Menurut Iskandar, audit Badan Pemeriksa Keuangan (BPK) periode 2022–2023 menyebutkan hanya 18 persen dari lahan itu yang masih terdata sebagai BMN. Sisanya telah berubah fungsi menjadi kawasan komersial, termasuk gedung perkantoran dan pusat bisnis, tanpa ada prosedur pelepasan aset negara secara formal.
Situasi ini, lanjutnya, berpotensi berdampak pada penerimaan negara. Beberapa lokasi seperti SCBD dan kawasan GBK diketahui memiliki nilai sewa tahunan yang signifikan, namun belum tercermin dalam laporan Penerimaan Negara Bukan Pajak (PNBP).
Lebih jauh, IAW mengidentifikasi sejumlah pola yang berkontribusi pada peralihan kepemilikan tersebut.

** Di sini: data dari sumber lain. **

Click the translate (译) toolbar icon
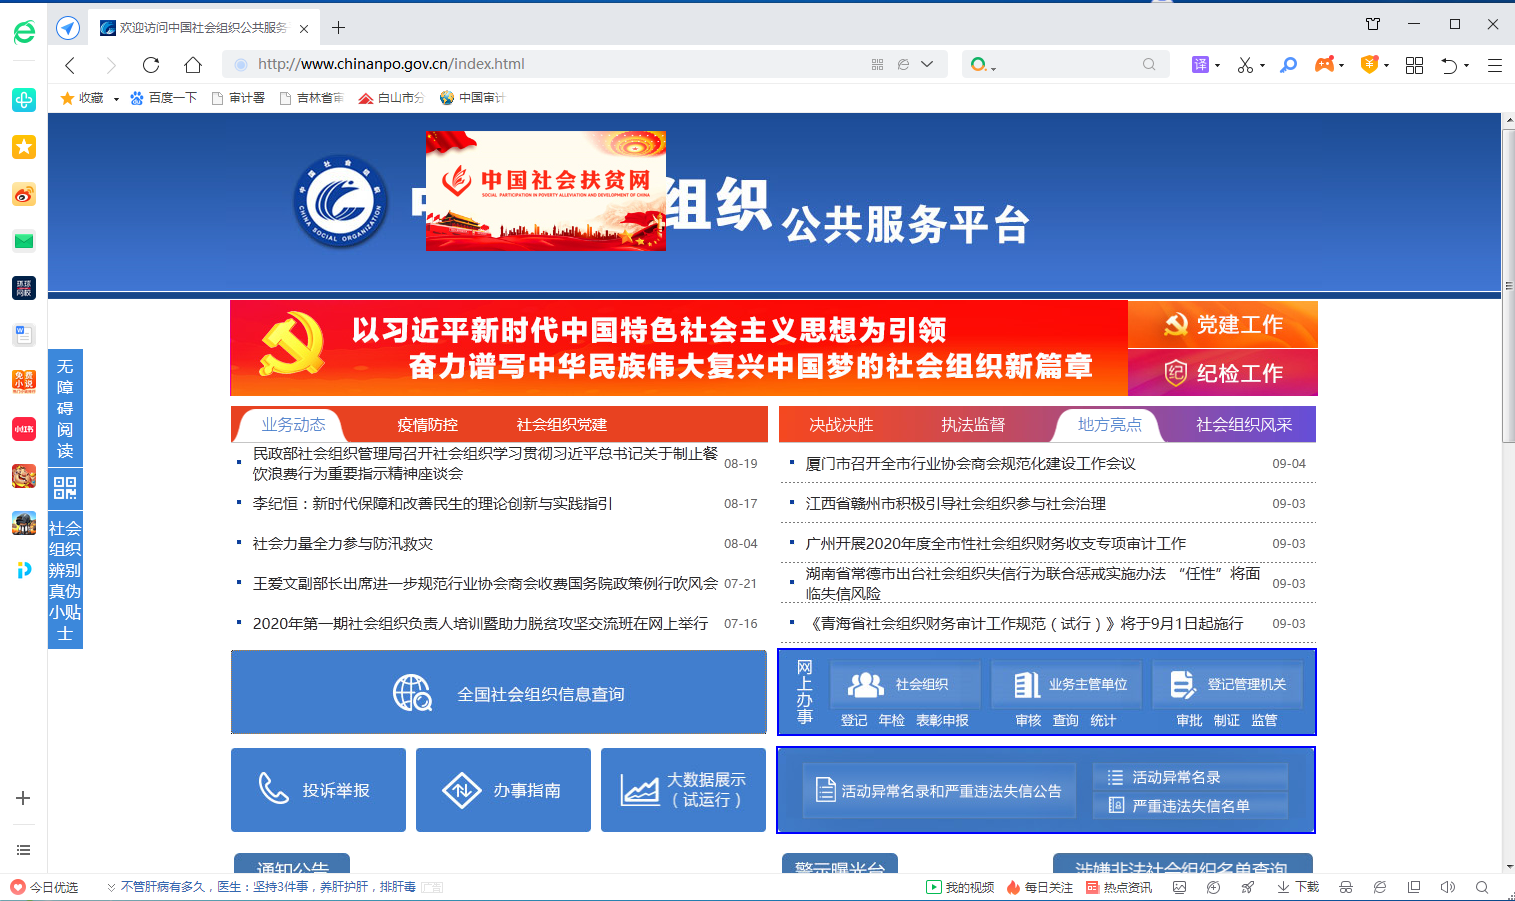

Di antaranya adalah proses administrasi yang belum terintegrasi, kekeliruan dalam pencatatan historis, serta dokumen hak guna yang terbit tanpa acuan peta resmi era pembelian lahan.
Sebagai contoh, disebutkan bahwa penerbitan Sertifikat Hak Guna Bangunan (HGB) atas area tertentu dilakukan tanpa merujuk peta dasar yang digunakan negara pada periode 1959–1962. Selain itu, beberapa institusi terkait disebut belum sepenuhnya mencatat aset tersebut dalam Laporan Keuangan Pemerintah Pusat (LKPP).